Em meio a tanta crise que tal falar de uma outra crise, a mais icônica no mundo dos quadrinhos: A Crise nas Infinitas Terras. E circulando por aí boatos de uma nova crise, trago uma visão histórica desta saga. Não tinha encontrado ainda um artigo aqui na Ambrosia sobre o evento e como esta história marcou minha vida, minha visão perante os quadrinhos de super-heróis. O autor Marv Wolfman fez com que o Universo DC que conhecia se moldasse aos anos que viriam, modificando toda uma estrutura clássica, minha infância terminava ali, a adolescência batia minha porta. A quem não conhece, convido a ler…
Para falar de Crise ou de qualquer delas, dentro do Universo DC, temos que iniciar falando do Multiverso, e para tanto iremos a sua casual origem, para não dizer imprevisto… Tudo começou com a Showcase #4 (1956) a HQ que é classificada como a primeira revista da Era de Prata, com a história que apresentava Barry Allen, como segundo Flash. A chegada daquele novo período para os quadrinhos remetia às novas versões de personagens já conhecidos pelos leitores, reformuladas aos anseios modernos e que estavam esquecidos por causa das restrições do Comics Code Authority e de outros gêneros de aventuras. Assim, em Showcase #4, tínhamos a única explicação que se dava para os quadrinhos protagonizados por Jay Garrick e seus muitos companheiros: suas aventuras transcorriam nas comics, ou seja, para Barry, Jay era só um personagem de HQ. Paralelamente, no meio científico, a Física Teórica conceituava o termo multiverso no início dos anos 1960, e sem dúvida a ideia de diversos universos paralelos influenciou e muito os acontecimentos subsequentes. Em The Flash #123 (1961), “Flash of Two Worlds” trazia a narrativa que daria a origem ao Multiverso DC. Nela Barry descobre que as histórias que leu de Jay, ocorreram realmente, em um universo paralelo e de alguma forma transcenderam ao subconsciente dos autores daqueles quadrinhos. Ambos universos ocupavam o mesmo espaço virtual, separados somente porque vibravam em diferentes frequências. Assim Flash que podia alterar sua própria frequência, poderia mover-se de uma Terra para outra.
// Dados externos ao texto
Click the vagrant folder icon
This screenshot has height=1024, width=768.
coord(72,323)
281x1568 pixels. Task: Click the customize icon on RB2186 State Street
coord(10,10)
Em 1963 começou definitivamente a ideia das infinitas Terras, com os encontros anuais que reunia os supergrupos da Liga da Justiça da América, da Terra Ativa e da Sociedade da Justiça da América, da Terra Paralela, ou Terra 1 ou Terra 2, como ficou conhecidas lá fora. E assim, desses encontros, novas narrativas entrelaçavam diferentes universos paralelos e muitos personagens outrora esquecidos debutavam. Na maioria das ocasiões, para justificar esses momentos especiais, toda a existência estava em perigo. E O Sindicato do Crime da Terra 3, o Homem-Antimatéria, a chegada do Tornado Vermelho, Os Sete Soldados da Vitória originais, Sandman, os Combatentes da Liberdade da Terra X, a Legião de Super-Heróis, os deuses do Quarto Mundo, entre outros personagens interagiam com frequência entre os mundos.
Com o passar dos anos, os encontros ficavam cada vez mais confusos, e leitores reclamavam daquele monstro fagocitador de universos alheios que estavam se tornando o Universo DC. Lembrando que a DC Comics adquiria os direitos de personagens de outras editoras e criavam suas correspondentes Terras, sem nenhuma explicação. O ápice foi quando as passagens entre os universos se faziam de forma indiscriminada e cada vez sem motivos aparentes, que confundia até os mais veteranos leitores. E Marv Wolfman surgiu com uma ideia para acabar com aquele caos.
O que foi A Crise das Infinitas Terras?
Marv cresceu lendo aquelas histórias dos encontros anuais entre os super-heróis da Era de Ouro e da Era de Prata. Em entrevista, disse certa vez que era algo especial, ler aquelas aventuras com os super-grupos. E como fã queria ler uma história que reunisse todos os personagens da editorial. O jovem Marv idealizou uma narrativa em que um vilão que seria o Bibliotecário, vivendo em um satélite em órbita da Terra, observava os heróis e venderia informações aos vilões. Os anos se passaram e Wolfman entrou na indústria e escrevendo para os Novos Titãs, apresentou um vilão baseado no seu Bibliotecário: o Monitor, que seria um vulgar traficante de armas, antes de chegar a Crise.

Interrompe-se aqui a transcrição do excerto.